The process will be driven by renewable energy, and the team claims that two gigatonnes of current tailings from asbestos mines have the ability to remove 700 metric tonnes of CO2.
Old oil rigs as seaweed farms
The Blue Symbiosis team from Australia’s University of Tasmania is looking to tap into the natural CO2-absorbing properties of seaweed, by repurposing oil and gas rigs as regenerative farming sites.
The offshore platforms provide the trunk, while the seaweed will act as the branches, according to the team. The team aims to scale up production to the point where the system can have a real impact on ocean health, with part of the seaweed to also be used in construction materials such as fire-resilient bricks, enabling the carbon being stored to be quantified.
“I researched the potential of repurposing oil and gas infrastructure to regenerative seaweed sites, which led to the conclusion that this holds real promise for both environmental and commercial reasons,” says team leader Joshua Castle. “Decommissioning oil and gas infrastructure is an emerging AU$60-billion (US$44-billion) problem for governments and industries in which they are expected to share the costs. Seaweed has the potential to deliver vast environmental benefits for ocean health – but if it can’t be scaled, significant impacts on ocean health can’t be realized.
Supercharged DAC
DAC systems are turning up to be a crucial component of future carbon-reduction initiatives, and the E-quester team from the University of Toronto has proposed a version that is 16 percent more energy efficient than those now on the market.
This is based on the team’s “unique electrochemical regeneration system,” which recycles absorbed CO2 to assist power the air filtering process, with the clean CO2 it creates usable or sequestered.
CO2 for ocean de-acidification
The acidity of our oceans is one of the consequences of climate change, and it poses a serious threat to marine ecosystems, particularly coral reefs.
The University of Miami’s Acid Project team is tackling this issue using “green hydroxide,” a low-carbon type of alkalinity generated from mining waste products, water, and renewable power. This may then be introduced to the ocean to remove CO2 while also reducing acidity.

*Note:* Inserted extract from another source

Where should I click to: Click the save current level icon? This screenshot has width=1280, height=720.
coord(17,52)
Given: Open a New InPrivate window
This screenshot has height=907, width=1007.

“Essentially, it’s like one big Alka Seltzer,” says team leader Laura Stieghorst. “When the tablet dissolves in water, it can neutralize acid. Distributing this liquid in the ocean will have a similar effect – and speed up a natural part of the geologic carbon cycle that takes thousands of years. Accelerating it to human-time scales can safely lock away our anthropogenic carbon emissions for more than 100,000 years.”
Every year, global agricultural methods generate gigatonnes of plant waste, ranging from glass cuttings to vegetable scraps, which emit CO2 as the material rots away.

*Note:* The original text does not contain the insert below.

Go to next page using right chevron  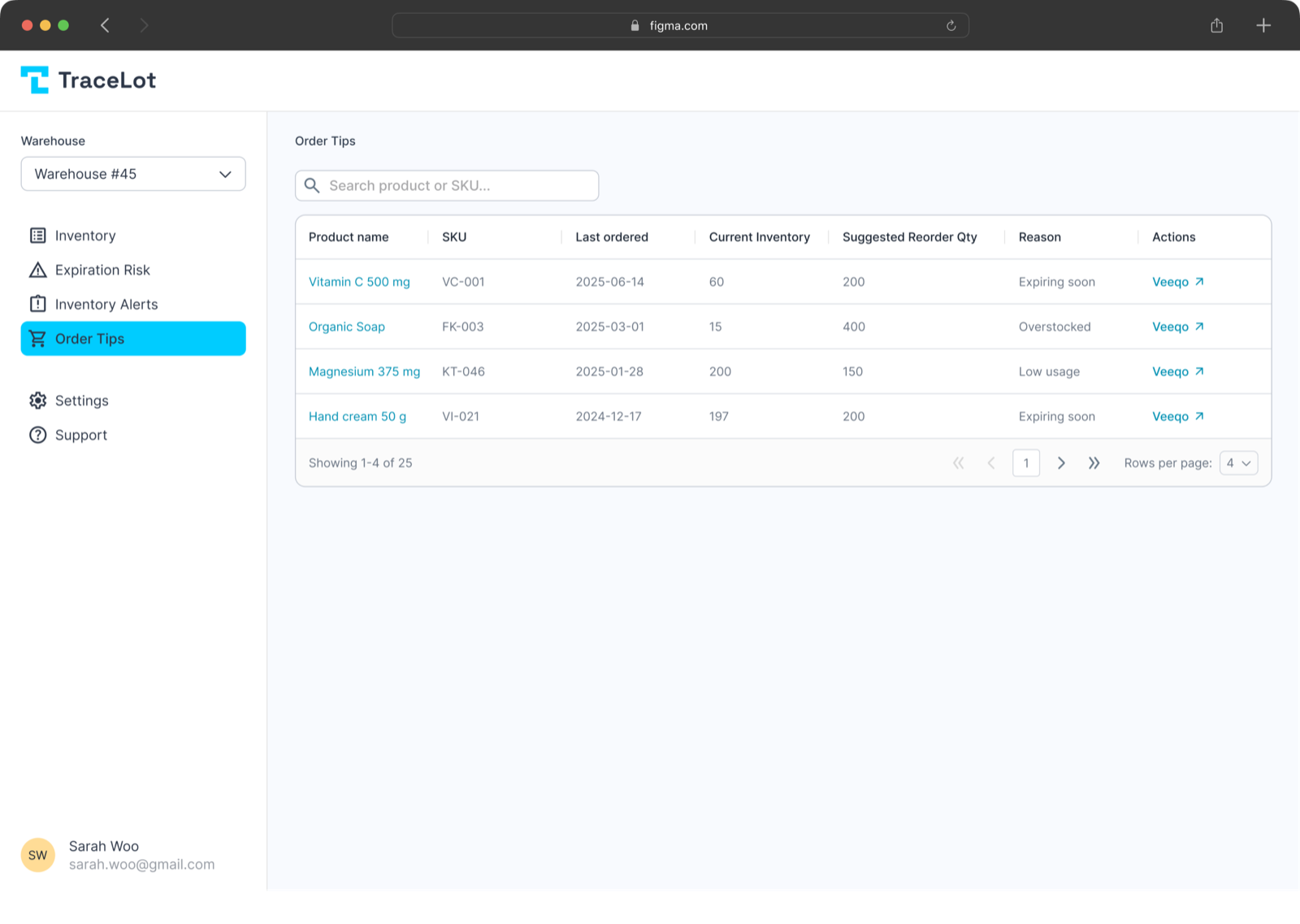coord(1061,462)
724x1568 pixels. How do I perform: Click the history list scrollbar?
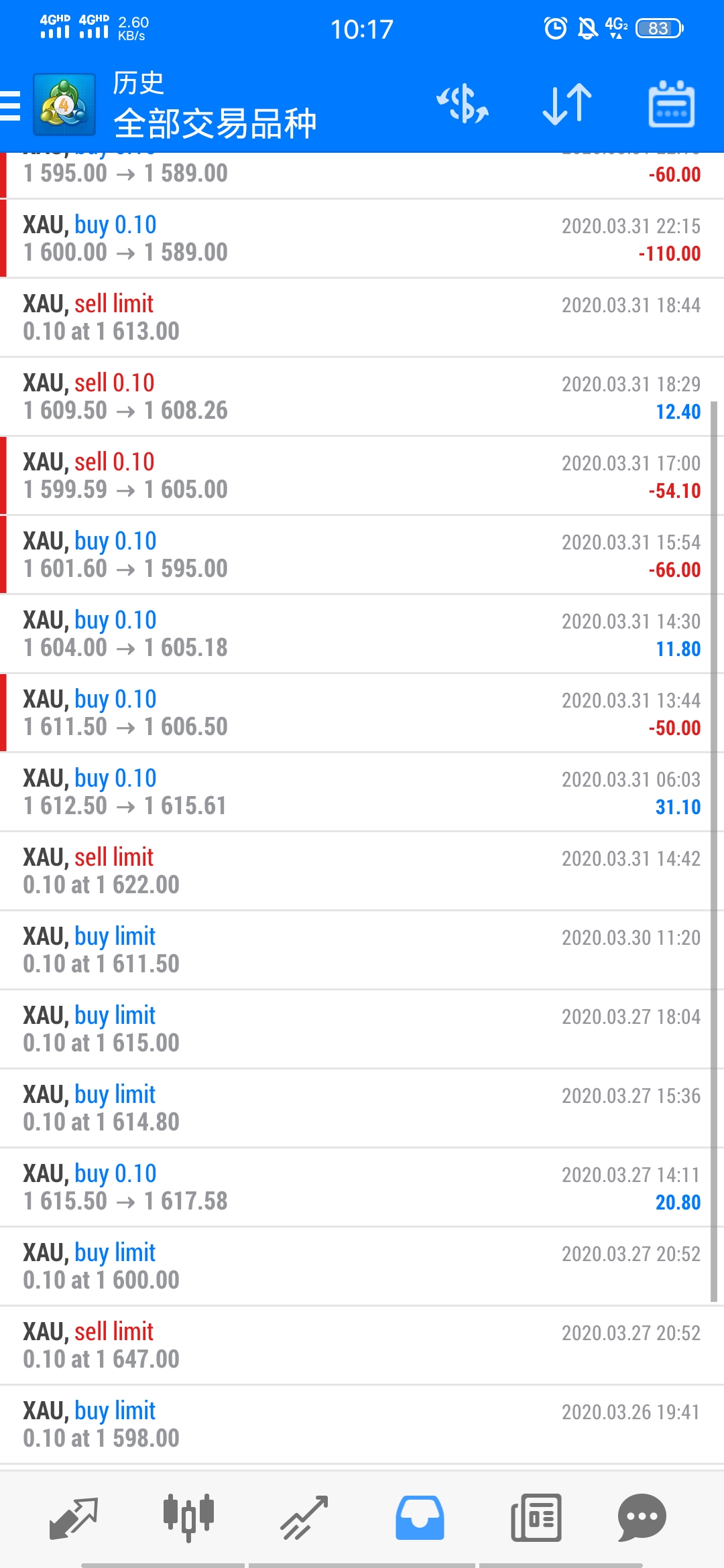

Southern Illinois University’s Carbon Down Under team is creating a mechanism to liquefy this biomass, transforming it into a tea-like solution that can be pumped into underground cavities.
Subsurface bacteria will eat the fluid, preventing CO2 from entering the atmosphere. This has been tested in the lab, and the team will continue to experiment to investigate its real-world possibilities.
“Fundamentally, we are trying to reduce atmospheric carbon dioxide by putting carbon deep underground,” says team member Tia Zimmerman. “But what if the tiny creatures that live down there don’t like it? What if they start doing something that adversely affects us on the surface? We don’t yet know what they will do with the carbon, and I want to help find that out.”
Registration for the main Carbon Removal XPrize competition, which still has $95 million in prize money available, is open until December 1. The source link is provided below for further details.